Он улыбается уголком губ.

— Вернись ко мне скорее.

И я бегу — по ступенькам, по весне, по жизни, которую мы больше не откладываем.

 

 

Глава 55. Иванна

 

Айудитория дрожит, будто стены дышат.

Долго не могу выбрать билет, номера прыгают перед глазами, я вижу слова — но будто не читаю, а угадываю по контуру.

Пункт первый… второй… третий…

Слова — вязкие, как клубничный джем.

Блин, нужно было съесть хоть что-то. Теперь вместо зачёта о еде думаю. В голове шум, будто кто-то засунул в уши вату.

Сердце бьётся слишком быстро, пальцы холодеют. Не пойму, что со мной, неужели так расшатались нервы. А ещё кажется, поднялась температура. Болеть не хочется вообще.

Мне задают вопрос — я отвечаю механически, так, будто говорю не о предмете, а читаю чужую инструкцию по сборке шкафа.

— Молодец. Зачёт.

Голос преподавателя доходит как сквозь воду.

Быстро благодарю и пулей вылетаю из аудитории. Дверь даже не успевает закрыться за спиной, как мир кренится.

Фикус. Боже, фикус, прости.

Я хватаюсь за край подоконника и, согнувшись, опустошаю и без того пустой желудок прямо в горшок.

Горько, едко. Слюна тянется нитями.

Стыд накрывает горячей волной.

Вот тебе, Ива, так бывает, когда спишь меньше четырёх часов в сутки.

— Это всё нервы. Не ела. Перегорела, — шепчу сама себе, вытирая рот тыльной стороной ладони.

Телефон жужжит в кармане.

Влад ❤️: «Как?»

Пальцы не слушаются, дрожат попадая мимо клавиатуры.

«Сдала????????»

Жму отправить.

И я почти бегом лечу к выходу — к нему, к дому, к тому, кто сам однажды сказал, что хочет быть моей тихой гаванью.

И сейчас я верю ему, наверное, как никогда.

По пути ныряю в аптеку — просто на минуту.

Минералка — чтобы восстановить водный баланс.

Гематоген — поднять железо.

Противовирусное — ну мало ли.

А ещё, может, что-то… успокаивающее.

В голове шумно от мыслей, как на оживлённой трассе — каждая перебивает другую.

Дверь звенит мягко.

За прилавком — добродушная пожилая женщина с седыми волосами, аккуратно заколотыми шпильками.

— Девочка, тебе бы присесть… Вид у тебя болезненный.

Вежливо улыбаюсь, но заверяю, что чувствую себя лучше, чем выгляжу, хотя пальцы снова ледяные.

— Немного перенервничала. Экзамен. Не ела с утра. Тошнит. Голова кружится.

Может, посоветуете что-то? Витамины, магний… не знаю.

Она слушает внимательно и кладёт на прилавок коробочку.

Я опускаю взгляд.

Комплекс витаминов для беременных.

Сердце останавливается.

Мир — тоже.

— Нет… — слова срываются тихо. — Нет, вы ошибаетесь. Не может быть.

— Задержка есть?

И всё.

Хлопок.

Глухой. Внутренний.

Я пролистываю календарь в голове — дни, недели, отметки.

Две.

Две недели.

Двести мыслей за секунду.

— …Есть, — шепчу, будто признаюсь в преступлении.
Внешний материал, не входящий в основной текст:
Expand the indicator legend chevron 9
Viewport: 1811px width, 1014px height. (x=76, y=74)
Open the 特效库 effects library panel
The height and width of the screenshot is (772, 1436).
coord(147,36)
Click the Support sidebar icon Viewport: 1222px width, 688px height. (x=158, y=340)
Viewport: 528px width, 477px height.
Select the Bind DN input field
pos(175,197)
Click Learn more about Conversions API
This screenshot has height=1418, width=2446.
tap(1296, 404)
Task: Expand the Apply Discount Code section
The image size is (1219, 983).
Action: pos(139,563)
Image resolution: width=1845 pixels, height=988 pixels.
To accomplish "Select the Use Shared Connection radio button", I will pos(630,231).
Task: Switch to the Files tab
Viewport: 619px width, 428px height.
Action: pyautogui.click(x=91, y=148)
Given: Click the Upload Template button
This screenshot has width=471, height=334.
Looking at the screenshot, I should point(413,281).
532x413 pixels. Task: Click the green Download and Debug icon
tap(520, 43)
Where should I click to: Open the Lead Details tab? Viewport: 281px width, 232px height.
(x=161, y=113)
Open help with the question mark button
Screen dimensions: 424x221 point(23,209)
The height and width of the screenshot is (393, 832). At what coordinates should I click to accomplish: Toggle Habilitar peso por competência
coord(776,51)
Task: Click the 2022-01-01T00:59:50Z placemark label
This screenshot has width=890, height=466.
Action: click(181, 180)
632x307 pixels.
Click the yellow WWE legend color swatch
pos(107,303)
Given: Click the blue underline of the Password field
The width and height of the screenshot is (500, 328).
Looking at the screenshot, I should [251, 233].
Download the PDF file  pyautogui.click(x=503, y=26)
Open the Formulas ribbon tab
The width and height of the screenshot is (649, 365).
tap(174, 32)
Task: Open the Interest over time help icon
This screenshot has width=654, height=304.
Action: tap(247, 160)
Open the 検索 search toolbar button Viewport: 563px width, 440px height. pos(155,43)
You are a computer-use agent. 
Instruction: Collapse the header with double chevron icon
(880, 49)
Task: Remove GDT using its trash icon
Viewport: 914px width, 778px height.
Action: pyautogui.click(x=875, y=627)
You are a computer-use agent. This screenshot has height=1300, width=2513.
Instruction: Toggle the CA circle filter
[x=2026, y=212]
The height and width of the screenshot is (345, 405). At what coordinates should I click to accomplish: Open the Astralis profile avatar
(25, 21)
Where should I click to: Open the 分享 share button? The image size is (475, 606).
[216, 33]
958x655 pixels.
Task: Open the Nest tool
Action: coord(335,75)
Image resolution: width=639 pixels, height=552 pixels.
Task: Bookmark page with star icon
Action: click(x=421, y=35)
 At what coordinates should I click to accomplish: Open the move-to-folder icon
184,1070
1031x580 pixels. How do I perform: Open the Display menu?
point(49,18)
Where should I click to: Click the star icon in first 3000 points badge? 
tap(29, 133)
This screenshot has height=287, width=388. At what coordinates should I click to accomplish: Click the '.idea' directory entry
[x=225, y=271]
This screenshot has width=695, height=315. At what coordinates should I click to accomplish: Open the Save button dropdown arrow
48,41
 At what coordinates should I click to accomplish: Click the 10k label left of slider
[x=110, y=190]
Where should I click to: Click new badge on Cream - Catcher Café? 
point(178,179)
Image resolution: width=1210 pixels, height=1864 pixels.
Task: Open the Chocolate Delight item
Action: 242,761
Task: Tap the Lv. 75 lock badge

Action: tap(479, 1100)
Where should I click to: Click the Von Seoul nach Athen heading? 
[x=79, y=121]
Старушка не давит, не лезет с советами. Просто заботливо, спокойно кладёт рядом тест.

— Возьмите. На всякий случай.

И минералку тоже. Может, хотите кому-то позвонить, мало ли что, не дай бог потеряете сознание на улице.

Я киваю. Расплачиваюсь. Выдыхаю так, будто дёрнули пробку внутри и все мое эмоциональное наполнение смыло в канализацию.

Дома пахнет кофе, запечённым мясом и Владом.

Он лишь бросает взгляд через плечо — тихая, настоящая улыбка, только для меня.

— Привет, моя гавань, — целую его коротко, почти автоматически, и, избавляясь от одежды, продвигаюсь внутрь теперь уже не холостятской берлоги.

— Душ? — мягко осведомляется.

— Угу.

Вода стекает по коже, смывает остатки утреннего ужаса.

Я сжимаю в ладони белую полоску пластика с двумя вертикальными полосками.

Под стук трепещущего в горле сердца

я сижу на холодной крышке унитаза, буравя взглядом результат, будто от этого одна полоска сама собой исчезает,

пока за дверью Влад что-то напевает себе под нос, гремя кастрюлями.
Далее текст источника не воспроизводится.